I missed my six-month debt-repayment goal by a few months but in the end, I had managed to pay off all my credit card debt and save money in a little under four years. Being free of all that credit card debt gave me such relief. I was able to think more clearly about big decisions — and my fiancé and I decided to get married shortly after my contract ended.

Because we wanted to make smart financial choices, we decided to wait on the ceremony until we had a little more money. We became legally married in April of 2017 and planned to have a ceremony that August. I should mention that weddings in Korea are very different than the U.S. and also MUCH cheaper. Our ceremony cost $7,000 in total with the hall, dresses, tuxes, make-up, food, open bar, and more!  Even though our wedding and honeymoon threw off our financial goals, we thought the good outweighed the bad. It became an investment in our future.

Over the next year, we made plans to come to America and went through all the visa processes with the embassy (my husband is Korean). During the whole process I kept thinking how happy I was I had been able to pay off all my credit card debt, especially since the government had to take a good hard look at my finances and decide if I was financially stable enough to sponsor my husband. Fortunately, they decided I was, and here we are.

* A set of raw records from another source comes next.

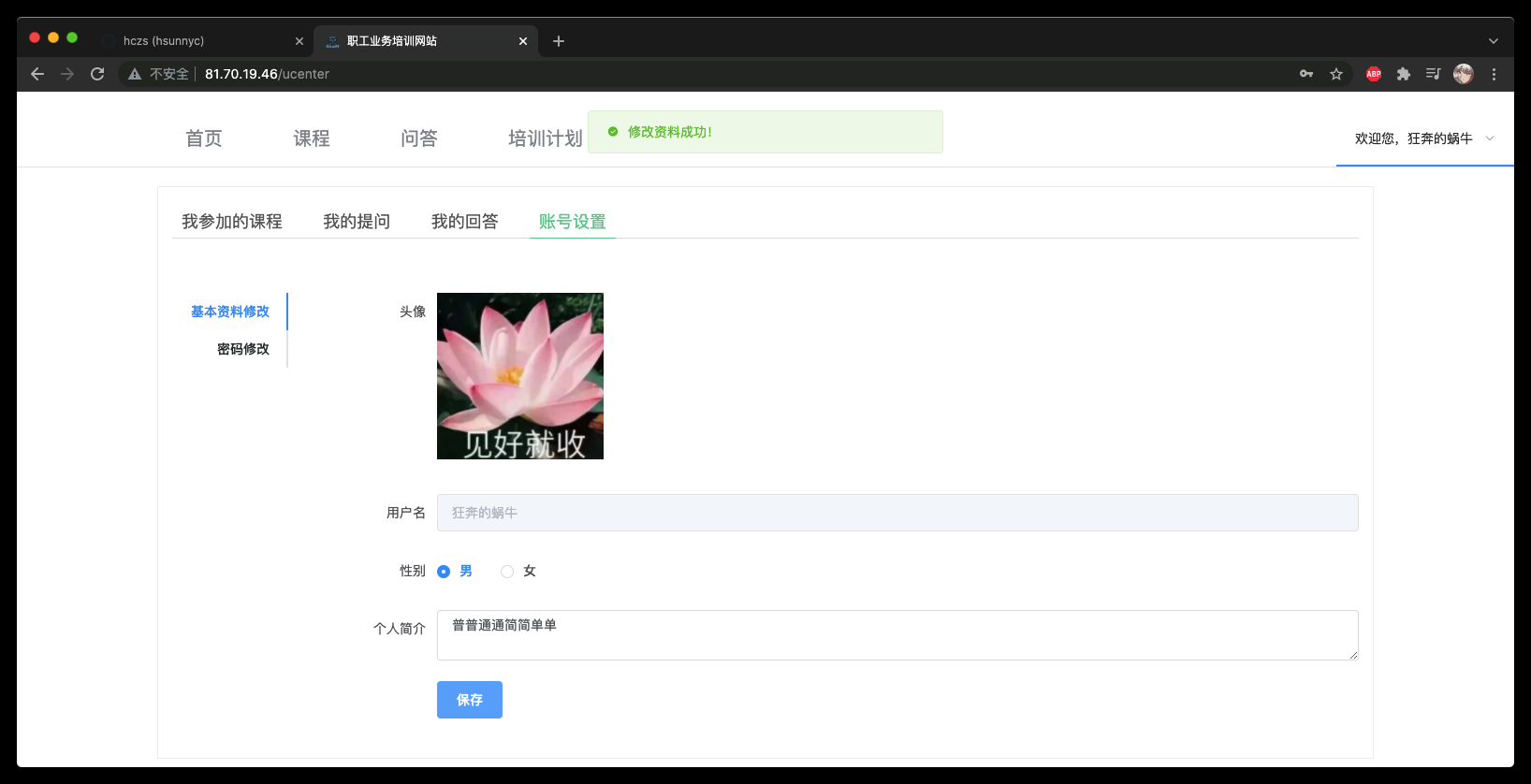Open the browser extensions puzzle icon
This screenshot has width=1531, height=784.
(1404, 74)
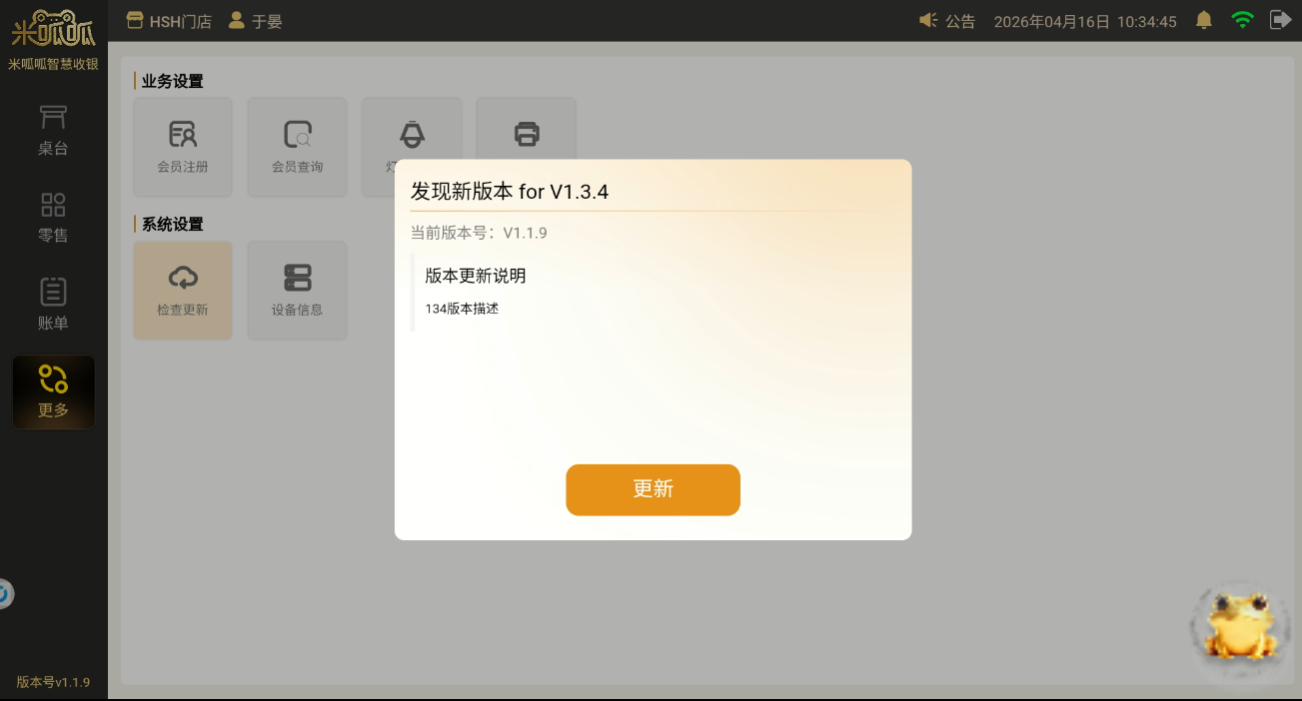Click the 米呱呱 logo at top-left
Image resolution: width=1302 pixels, height=701 pixels.
pyautogui.click(x=53, y=29)
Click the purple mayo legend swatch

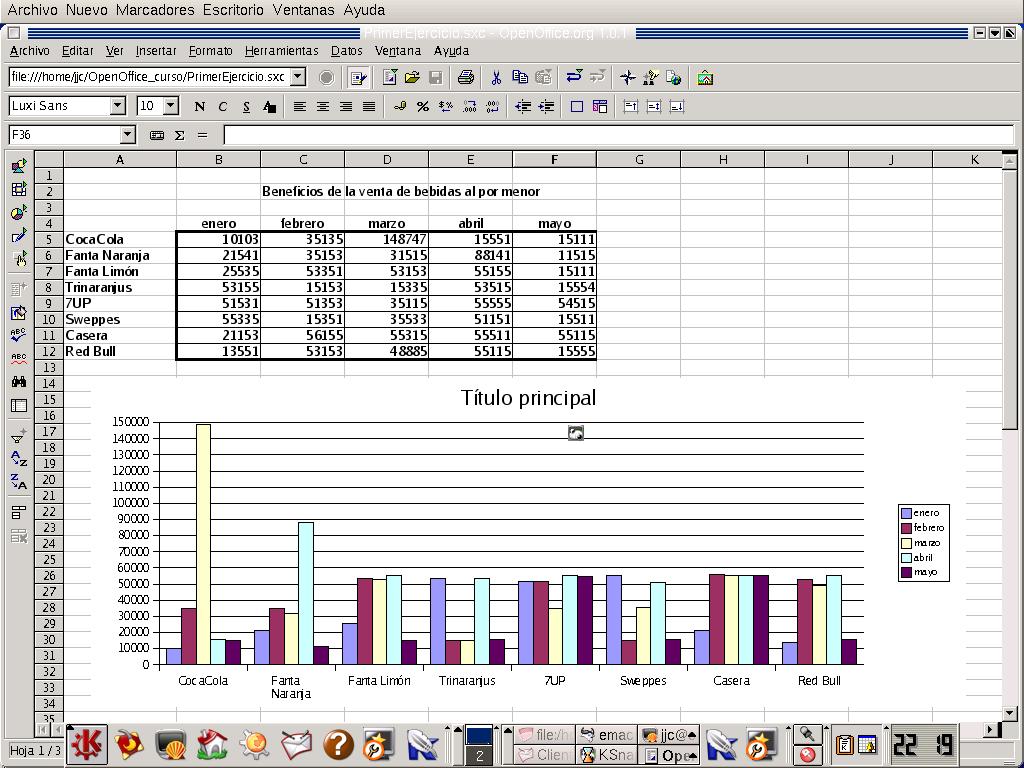point(906,573)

When I first decided to teach abroad, I didn’t realize how important it was to have a good handle on your money. It is so important to know how much money is going in and out of your accounts, and to have a plan (or at least a semblance of a plan) to move your life and financial goals forward. These days, I try not to live outside my means — and never spend more money than I actually have. I still have credit cards, but I now know how and when to use them.

Maggie recently relocated to Houston after teaching abroad for five years. She enjoys reading and spending time with her husband, dogs, family, and friends.